The reality of the end of life, however, is that not everyone shares my view of what constitutes a good death, and I’ve come to realize that when a patient has a very different view of the end of life from mine, it can be very difficult to do what’s right.

Such was the case with Jean*. I met her during my time as an inpatient attending. She was only 32 years old and only 10 months ago was diagnosed with stage IV lung cancer. When we met she had been hospitalized for pain control. Review of her treatment history showed that multiple trials of chemotherapy had not been successful—her cancer was widely metastatic, including involvement her bones and brain. Still, she did not accept hospice, nor would she talk of end of life. She wanted more treatment, wanted to know what else could be done. Yet, she had also begun to cycle through inpatient stays due to her cancer. Two weeks ago it was brain metastases that had caused seizures, this time it was a pathologic fracture of her hip. All the while she had become weaker, bed bound, and unable to perform the simplest of tasks, like getting dressed on her own.

When I met her I tried to get a sense of her goals and preferences. She understood her cancer was advanced, but she was not going to stop fighting. She wanted to do “everything,” no matter how aggressive. It turns out that even her own oncologist had tried to talk with her about prognosis, but was rebuffed. Jean, despite how sick she was, refused to hear bad news and talk of “end-stage” anything.

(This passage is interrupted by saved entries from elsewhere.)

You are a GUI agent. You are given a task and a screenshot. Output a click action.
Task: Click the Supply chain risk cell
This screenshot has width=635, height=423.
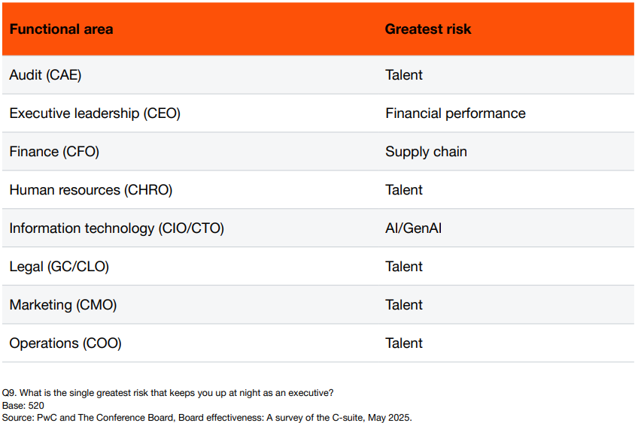point(426,152)
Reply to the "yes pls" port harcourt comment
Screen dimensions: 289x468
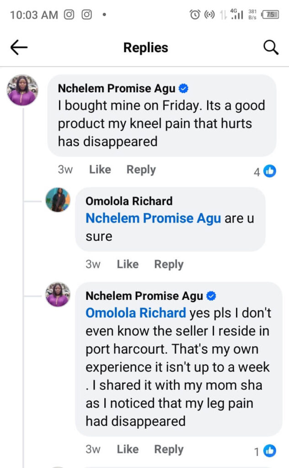(169, 449)
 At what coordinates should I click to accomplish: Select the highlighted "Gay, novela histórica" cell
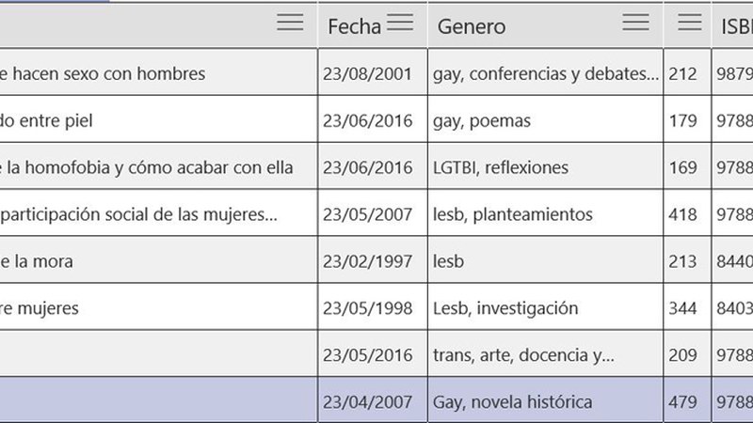(x=513, y=402)
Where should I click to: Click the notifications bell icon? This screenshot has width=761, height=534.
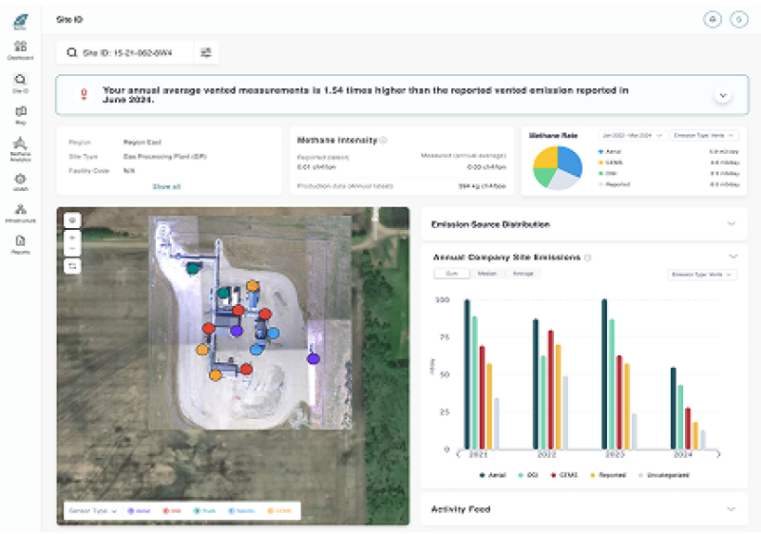pos(713,19)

She even resisted a palliative care evaluation.

However, this admission would be the one where it all became critical. Very quickly during this stay, Jean began to decompensate. Her oxygen levels were unstable and in hours she went from not requiring oxygen to requiring a non-rebreather. We had wanted to get imaging, but she proved too unstable. We suddenly faced a potentially terminal situation.

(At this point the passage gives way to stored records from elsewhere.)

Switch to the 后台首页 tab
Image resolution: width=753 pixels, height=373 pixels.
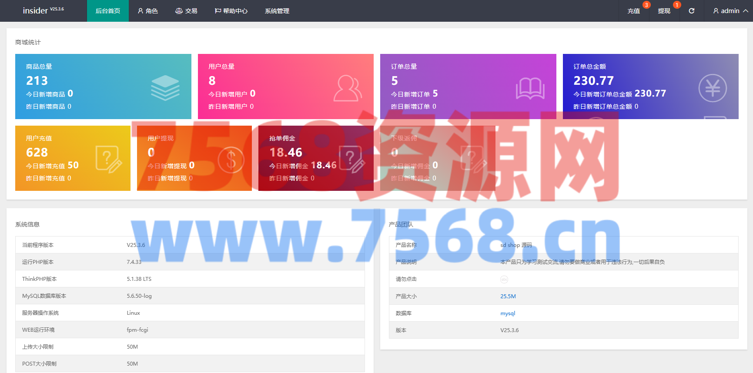click(x=108, y=11)
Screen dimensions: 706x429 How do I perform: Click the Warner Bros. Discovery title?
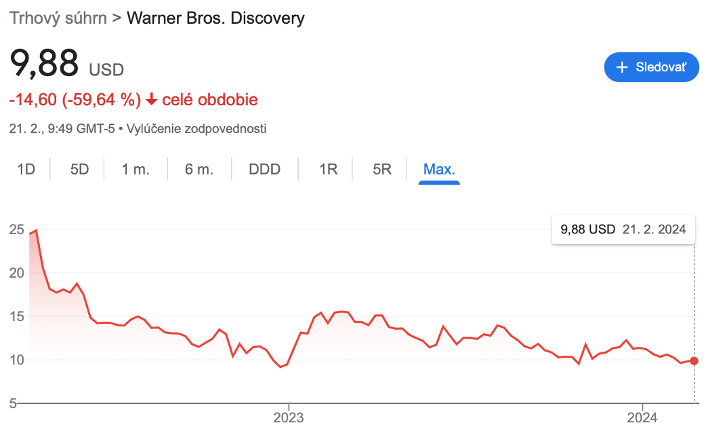(216, 18)
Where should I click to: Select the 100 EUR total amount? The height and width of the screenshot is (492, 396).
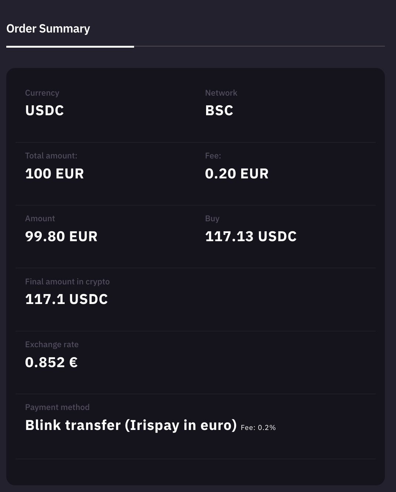(55, 174)
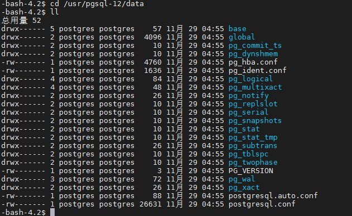Click the base directory name
The height and width of the screenshot is (216, 352).
click(x=237, y=29)
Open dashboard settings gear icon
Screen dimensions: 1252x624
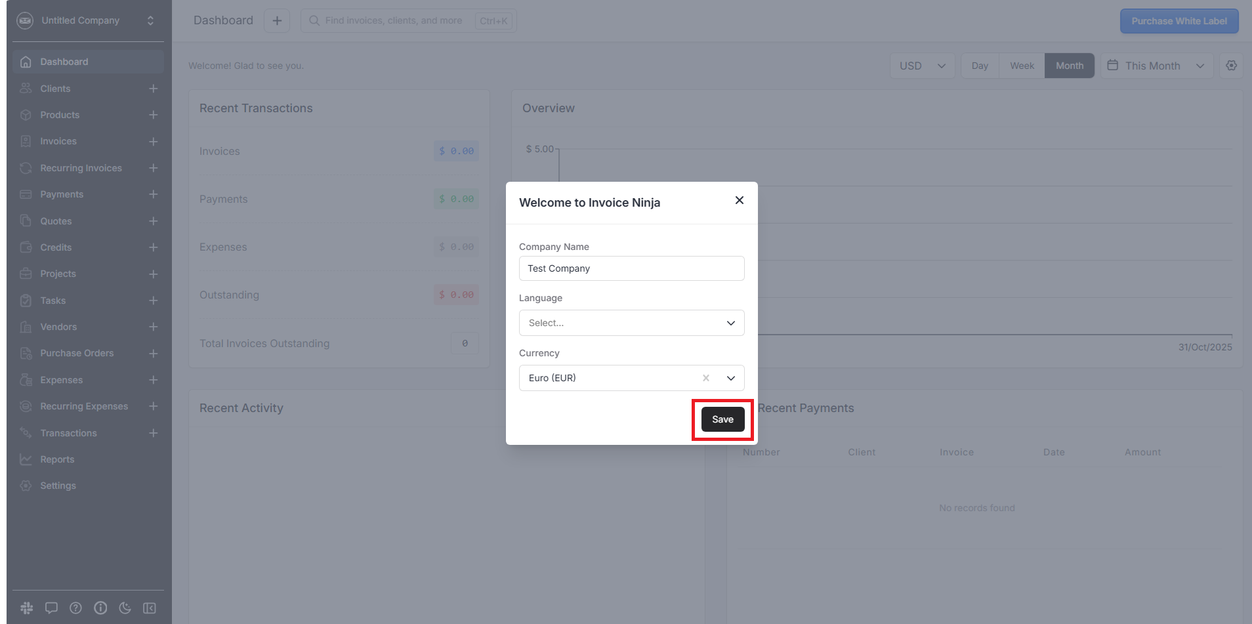[1231, 66]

“Jean, you’ve become very sick,” I told her. “We need to transfer you to the intensive care unit, perhaps even put you on a breathing machine.”

She looked panic stricken. “Will I make it off the machine?” she asked.

“I am not sure,” I told her, “but I am afraid you’ll die in the unit.” I had hoped she would refuse the ICU transfer, let us care for her and ease her pain and suffering, allowing her to recover with standard care, or else to die with dignity.

“Okay then.” That was her only response. The inpatient team was resigned to having her move to the ICU. They knew her better than I did, and they had witnessed how quickly she had deteriorated. I sensed that they had wanted to help her find peace, acknowledge that she was at the end of her life. I also sensed that they saw the move to the ICU as inappropriate, especially given how quickly and how significantly her cancer had advanced.

Still, with that, she was taken to the ICU and, later that evening, intubated. It turned out she had had several acute pulmonary emboli that had caused a strain to her right heart. She soon became hemodynamically unstable, requiring pressors to support her blood pressure. Despite all that the medical team could do, Jean died in the ICU—intubated, sedated, and alone.

I asked myself if I could’ve done anything differently, as her own oncologist has since. But, ultimately, we only have one life to live, and one death to experience. I suppose as much as I know how I want to die, I cannot assume that others will feel the same way. I have had patients embrace the term “death with dignity,” but it has not been universal. There are others who hear that phrase and shudder, because for them there is no dignity in death, there is only death.

*Name and identifying details changed for privacy.